Texas fabrication shop solves material handling dilemma

Anchor Fabrication has a reputation for the ability to form long and awkward parts. A 1,200-ton, 52-ft. Pacific press brake in the Precision Division assists in reducing downtime and material handling costs because the parts no longer have to be shipped across the street for forming.

Why did the fabricator cross the road? To finish a metal fabricating project started on the other side of the street.

That's no joke, and that's not funny. So Anchor Fabrication of Fort Worth, Texas, realized in 2002.

The company was cutting sheet metal on one side of Lawson Road, shuttling the parts across the street, and forming the cutouts into 3-D shapes in another building. A quick financial analysis revealed that the fabricating shop had thousands of dollars tied up in delivery trucks, fork-lifts, drivers, and wasted time linked to excessive material movement.

"From what I have seen, most job shops are arranged in a very discombobulated way, meaning equipment, facilities, and people aren't organized in a manner optimized for production," said John "Tra" Willbanks III, Anchor Fabrication's chief operating officer. "We were no exception."

A rethinking of material handling and an investment in new equipment and facilities are helping ensure that Anchor Fabrication is now moving in the right direction.

A Fabricating Story

Anchor Fabrication's story is much like other shops'. Someone with fabricating in his blood wanted to strike out on his own.
In this case, John Willbanks Jr., Tra's father and the company's CEO and president, purchased a 25,000-square-foot-facility in 1989 and christened it Anchor Fabrication.
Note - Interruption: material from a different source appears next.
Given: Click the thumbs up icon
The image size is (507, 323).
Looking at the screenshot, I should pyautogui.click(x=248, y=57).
Previously he had partnered with family members in another fabricating endeavor and had worked for two years as credit manager for a bank.

The 52-ft. press brake is the perfect tool for forming these extended loading ramps destined for moving van and delivery truck applications. Individual metal parts can be as long as 20 ft.
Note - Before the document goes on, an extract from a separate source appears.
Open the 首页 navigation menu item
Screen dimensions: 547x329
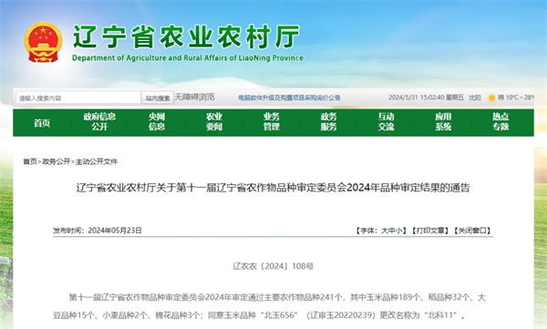coord(42,123)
"I thought about different career paths, but I always gravitated back to fabricating," said Willbanks, who claims to have operated his first shear at age 12.
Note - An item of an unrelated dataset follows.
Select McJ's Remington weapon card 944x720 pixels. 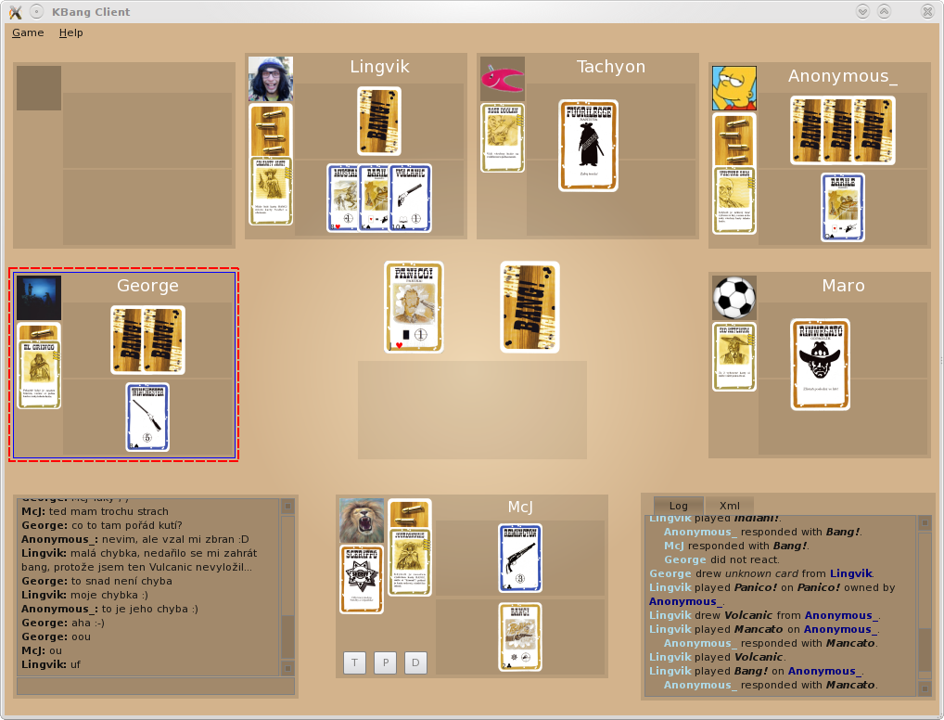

Back then the elder Willbanks would sell the job in the morning, and he and Tra—13 at the time—would help to fabricate the orders in the afternoon and early evening. The production team relied on two 12-foot shears and two 12-ft. press brakes to make the fabricated goods.

From the day the company opened its doors for business, John Willbanks Jr. said he wanted to purchase a laser. He knew it was the perfect technology choice for a job that was not yet his—a fabricated faceplate for an automated teller machine. The faceplate required 1 1/8-inch holes in a 1/4-in. plate with only 1/8 in. between the holes. Drilling the holes was proving expensive for the customer, and punching the holes ended up distorting the metal too much.

"It was really the perfect laser part," said John Willbanks Jr. He had every intention to purchase a laser at the 1991 FABTECH International Show.

Those intentions, however, fell by the wayside when he received a call from Norton Metals, a steel supplier just down the road from Anchor Fabrication. The company was getting out of the shearing and braking business and wanted to know if Anchor Fabrication was interested in the equipment. John Willbanks Jr. admitted he "went with what he knew" and added the 20-ft. shear and the 22-ft. press brake, postponing the laser purchase.

The purchase of that equipment helped to shape Anchor's reputation as a fabricator of long parts.

Tra Willbanks, Anchor Fabrication's chief operating officer, said press brake operators enjoy working with the new V series press brakes from TRUMPF. The six-axis back- gauge makes setup easier, and the European-style tooling speeds up changeover to the next job.

'Changed Everything'

In 1993 Anchor purchased a plasma system, which finally gave the company the ability to cut curves, not just straight lines. "Contour cutting changed everything for us," John Willbanks Jr. said.

A year later Anchor purchased a Cincinnati CL-7 laser cutting machine. By now John Willbanks Jr. said he was experiencing double vision—seeing a need for two companies instead of one.

"I kind of had this mindset early on that it does require a different skill set to run a shear than it does a laser shop," he said. "I felt like I could control both environments better if I had two separate facilities."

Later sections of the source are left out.